Zastanawiał się też nad postawą rzymskiego prefekta Judei. - Piłat był okrutny. W swych rządach stosował przemoc. Zabijał, również masowo, bez skrupułów. W sprawię Jezusa zostawił otwartą furtkę. Myślę, że dla niego zabicie Jezusa nie miało znaczenia. Coś na zasadzie "Jedna osoba w tę stronę, jedna w drugą” - mówił. Sugerował, że Chrystus z Piłatem porozumiewali się greką, bo "był to angielski tamtych czasów”. Zaprezentował też wartości panujące w ówczesnym Rzymie, a ważne również we współczesnym świecie. - Rzymianie szanowali słowo. To, co powiedzieli, to wypełnili. I gdy przybyli Grecy, to byli zaskoczeni ich zachowaniem, bo Grecy kłamali. Rzymianie byli w szoku, że tak można postępować - mówił ks. Longschams de Berier.

Przytoczył zakończenie książki Pauliny Święcickiej pt. "Proces Jezusa w świetle prawa rzymskiego”. - "25 kwietnia 1933 r. o godzinie 14 w Jerozolimie zebrał się specjalny trybunał w składzie pięciu Żydów, aby ponownie rozpatrzyć sprawę Jezusa z Nazaretu. Ten współczesny Sanhedryn, po przyjrzeniu się sprawie, przy czterech głosach "za” i jednym "przeciwko” rewizji, orzekł, że skazanie Jezusa było jednym z największych błędów, jaki został popełniony przez ludzkość. Żydzi powinni więc go naprawić, odwołując "deklarację Sanhedrynu” sprzed około dwudziestu wieków, i ogłosić niewinność Jezusa. W roku 1948, po uznaniu niepodległego państwa Izrael, do kancelarii pierwszego prezesa Sądu Najwyższego w Jerozolimie, doktora praw Moshe Smoira  wpłynęły wnioski ze wszystkich niemal państw na świecie, w sprawie konieczności dokonania rewizji, ponieważ podsądny - Jezus z Nazaretu - został niesprawiedliwie skazany. Sędziowie zapoznali się z materiałem źródłowym na ten temat, a następnie uznali, że materiał historyczny nie potwierdza, że w tym przypadku chodziło o proces przed sądem żydowskim. Trybunał uznał się więc za organ niewłaściwy dla przeprowadzenia rewizji.
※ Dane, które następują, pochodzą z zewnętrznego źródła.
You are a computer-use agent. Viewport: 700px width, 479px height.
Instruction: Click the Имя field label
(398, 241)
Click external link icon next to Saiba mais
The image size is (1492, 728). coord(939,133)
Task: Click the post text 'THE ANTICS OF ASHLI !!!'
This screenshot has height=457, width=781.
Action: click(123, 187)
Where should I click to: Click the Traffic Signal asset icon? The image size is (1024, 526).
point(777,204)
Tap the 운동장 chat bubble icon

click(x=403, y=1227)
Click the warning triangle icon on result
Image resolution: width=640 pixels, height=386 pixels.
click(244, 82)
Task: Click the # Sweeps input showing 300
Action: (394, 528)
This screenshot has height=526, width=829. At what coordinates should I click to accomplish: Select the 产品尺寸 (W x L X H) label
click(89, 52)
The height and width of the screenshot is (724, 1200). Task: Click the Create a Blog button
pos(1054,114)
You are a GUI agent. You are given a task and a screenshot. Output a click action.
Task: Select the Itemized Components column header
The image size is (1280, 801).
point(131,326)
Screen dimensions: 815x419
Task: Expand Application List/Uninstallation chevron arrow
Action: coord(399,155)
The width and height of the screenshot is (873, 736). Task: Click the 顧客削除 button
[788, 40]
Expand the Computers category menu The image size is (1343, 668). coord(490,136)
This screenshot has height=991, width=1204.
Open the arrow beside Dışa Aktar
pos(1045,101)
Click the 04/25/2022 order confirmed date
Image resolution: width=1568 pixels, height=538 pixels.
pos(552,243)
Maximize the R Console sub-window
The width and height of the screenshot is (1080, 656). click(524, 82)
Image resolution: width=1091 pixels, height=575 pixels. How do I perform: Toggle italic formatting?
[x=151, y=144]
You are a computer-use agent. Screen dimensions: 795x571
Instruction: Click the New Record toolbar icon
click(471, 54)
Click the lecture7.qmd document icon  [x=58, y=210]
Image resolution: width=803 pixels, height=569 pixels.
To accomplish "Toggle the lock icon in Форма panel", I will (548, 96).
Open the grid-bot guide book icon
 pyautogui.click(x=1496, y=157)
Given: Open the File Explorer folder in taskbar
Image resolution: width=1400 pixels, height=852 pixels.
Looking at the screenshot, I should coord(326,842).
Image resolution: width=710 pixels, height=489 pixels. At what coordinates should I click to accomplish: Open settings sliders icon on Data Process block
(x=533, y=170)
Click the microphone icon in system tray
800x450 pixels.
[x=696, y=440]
Wskazał przy tym, aby interesanci zgłosili się do sądu włoskiego, on bowiem jest następcą prawnym rzymskich władz (Imperium Romanum), a co za tym idzie do jego kognicji należy przedmiotowa sprawa. Do dnia dzisiejszego proces Jezusa z Nazaretu nie został jednak wznowiony przed sądem włoskim, a tym samym wyrok wydany przez Poncjusza Piłata pozostaje w mocy"- podsumował ks. profesor.